[Source records]
◆ ◆ ◆ ◆ ◆ ◆ ◆

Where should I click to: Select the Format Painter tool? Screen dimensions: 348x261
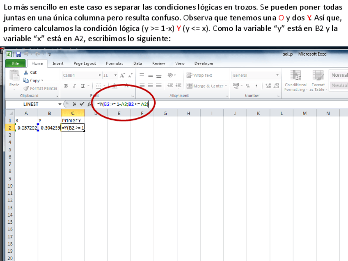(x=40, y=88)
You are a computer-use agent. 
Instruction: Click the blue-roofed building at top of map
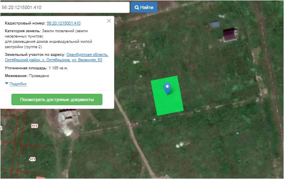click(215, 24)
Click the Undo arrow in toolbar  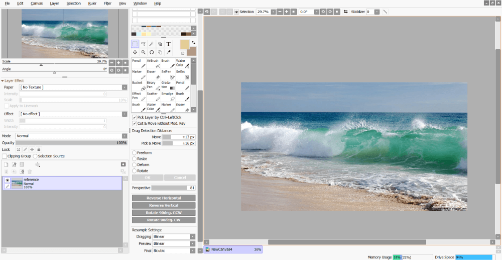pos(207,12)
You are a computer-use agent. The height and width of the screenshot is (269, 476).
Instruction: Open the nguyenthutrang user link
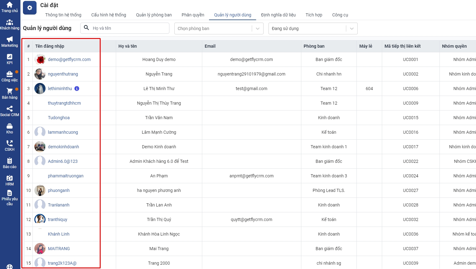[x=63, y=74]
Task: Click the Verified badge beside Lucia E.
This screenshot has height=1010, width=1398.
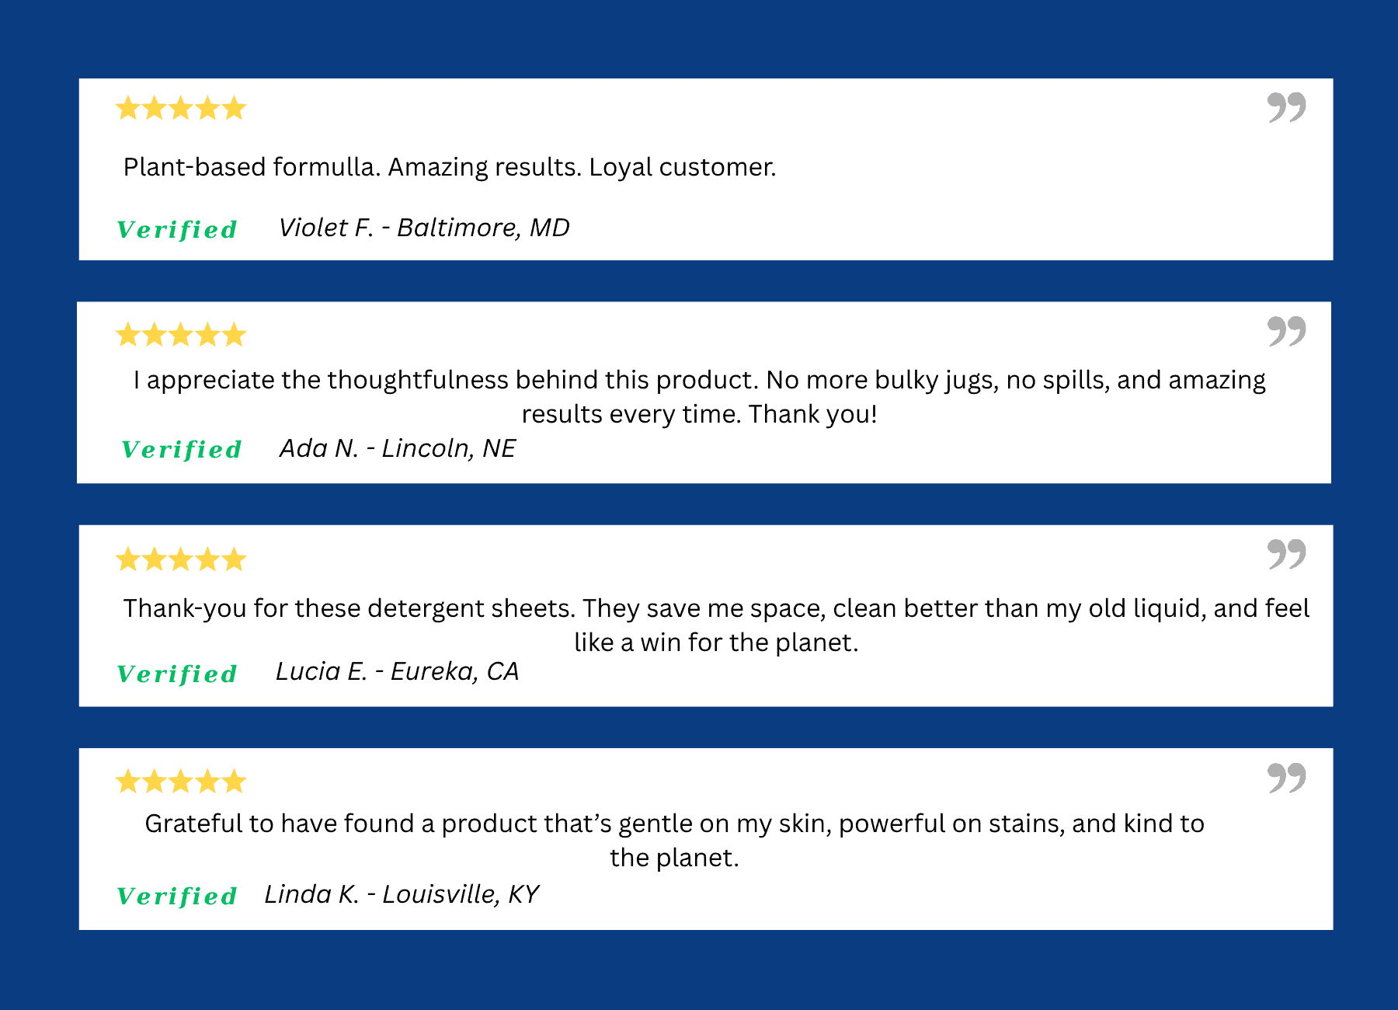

◆ ◆ ◆ ◆ ◆ ◆ ◆

**Work to complete:**
Only a number is needed here: how many lines of the data include the word "width"?

**Written answer:**
2